Das sowjetische Staatsoberhaupt schickte eine dringende Botschaft an Bundeskanzler Kohl. Sie wurde später von offizieller bundesdeutscher Seite immer wieder heruntergespielt. Daher will ich sie an dieser Stelle noch einmal ins Gedächtnis rufen:
»Wie Ihnen natürlich bekannt ist, hat die Führung der DDR einen Beschluss gefasst, der den Bürgern dieses Landes die Möglichkeit der freien Ausreise über die Grenzen zur BRD und Berlin (West) ermöglicht. Es ist verständlich, dass dieser Beschluss der neuen Führung der DDR durchaus nicht leicht gefallen ist. Zugleich bestätigt er aufs Neue, dass gegenwärtig in der DDR tiefe und bedeutende Veränderungen vor sich gehen.

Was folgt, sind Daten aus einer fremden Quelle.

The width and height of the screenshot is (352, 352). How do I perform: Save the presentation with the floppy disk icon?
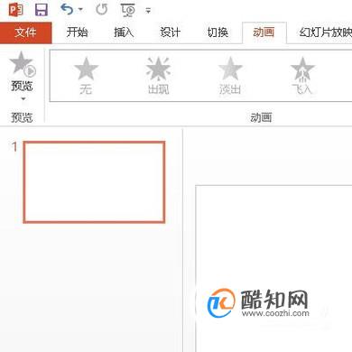(x=42, y=10)
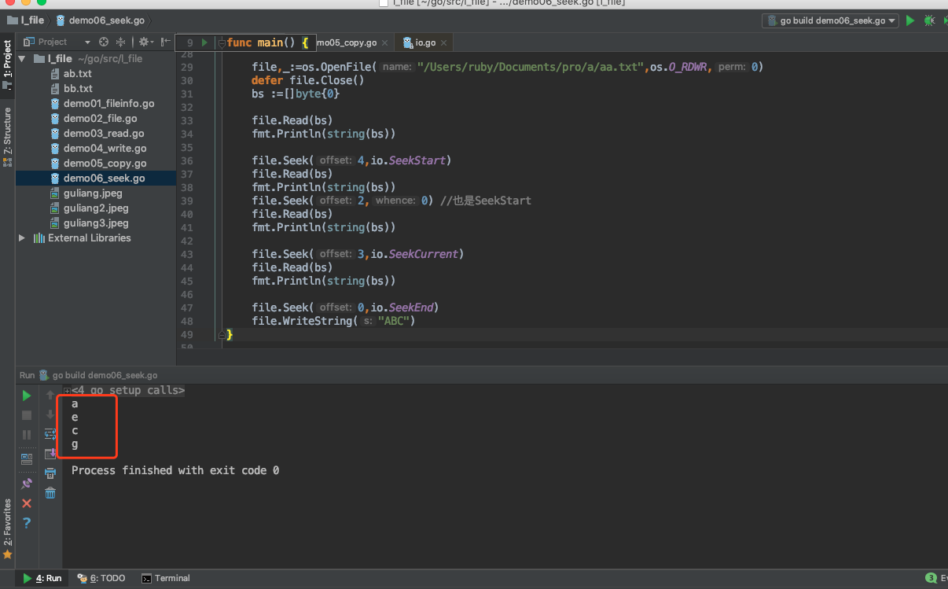The height and width of the screenshot is (589, 948).
Task: Pin the Run tab using the pin icon
Action: [x=27, y=484]
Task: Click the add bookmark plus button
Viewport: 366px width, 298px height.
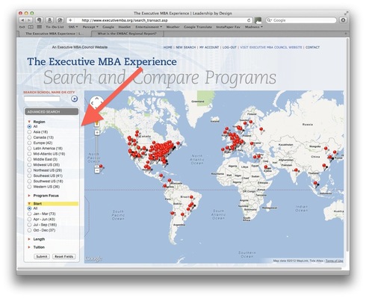Action: pos(70,20)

Die Führung der Republik handelt zielstrebig und dynamisch im Interesse des Volkes, sie entfaltet einen breiten Dialog mit verschiedenen Gruppen und Schichten der Gesellschaft. Erklärungen aus der BRD, die vor diesem politischen und psychologischen Hintergrund abgegeben werden, die unter Losungen der Unversöhnlichkeit gegenüber der realen Existenz zweier deutscher Staaten Emotionen und Leidenschaften anheizen sollen, können kein anderes Ziel verfolgen, als die Lage in der DDR zu destabilisieren und die sich dort entwickelnden Prozesse der Demokratisierung und Erneuerung aller Bereiche des gesellschaftlichen Lebens zu untergraben. Wir haben die Mitteilung erhalten, dass heute in Berlin (West) ein Meeting stattfinden wird, an dem offizielle Vertreter aus der BRD und Berlin (West) teilnehmen werden. Zur gleichen Zeit ist auch ein Meeting in der Hauptstadt der DDR geplant. Bei den gegenwärtig faktisch offenen Grenzen und den gewaltigen Menschenströmen in beiden Richtungen kann eine chaotische Situation mit unübersehbaren Folgen entstehen. Angesichts der Kürze der Zeit und der zugespitzten Situation habe ich es für notwendig erachtet, Sie im Geiste der Offenheit und des Realismus zu ersuchen, Ihrerseits die notwendigen und äußerst dringlichen Maßnahmen zu treffen, damit eine Komplizierung und Destabilisierung der Situation nicht zugelassen wird.«
Sowjetische Angst vor einer Destabilisierung und großdeutschen Ambitionen
In Botschaften an US-Präsident Bush, an Frankreichs Präsident Mitterrand und an die britische Premierministerin Margaret Thatcher bat Gorbatschow die Repräsentanten der drei Westmächte, ihren Vertretern in Westberlin Weisungen zu erteilen,
»damit die Ereignisse nicht einen Verlauf nehmen, der nicht wünschenswert wäre. Insgesamt möchte ich hervorheben, dass gegenwärtig in der DDR tiefe und bedeutende Veränderungen vor sich gehen. Wenn aber in der BRD Erklärungen laut werden, die auf ein Anheizen der Emotionen im Geiste der Unversöhnlichkeit gegenüber den Nachkriegsrealitäten, d.h. der Existenz zweier deutscher Staaten, abzielen, dann können solche Erscheinungen des politischen Extremismus nicht anders eingeschätzt werden denn als Versuche, die sich jetzt in der DDR dynamisch entwickelnden Prozesse der Demokratisierung und Erneuerung aller Bereiche des gesellschaftlichen Lebens zu untergraben. Mit Blick auf die Zukunft kann dies eine Destabilisierung der Lage nicht nur im Zentrum Europas, sondern auch darüber hinaus nach sich ziehen.«
Gorbatschow wies also großdeutsche Ambitionen der BRD zurück. Er sah in ihnen die Gefahr, dass nicht nur Europa, sondern die ganze Welt in ein Abenteuer gestürzt werden konnte. Das Politbüro beauftragte Alexander Schalck, Bonn über die von der DDR getroffenen Maßnahmen zur Verwirklichung der Reiseverordnung des Ministerrates zu informieren. Er sollte mit dem Bundeskanzleramt über ein baldiges Gespräch zwischen Kohl und mir reden. Außerdem wurde er bevollmächtigt, mit der Bundesregierung und dem Senat von Berlin (West) über die Öffnung neuer Grenzübergangsstellen zu verhandeln.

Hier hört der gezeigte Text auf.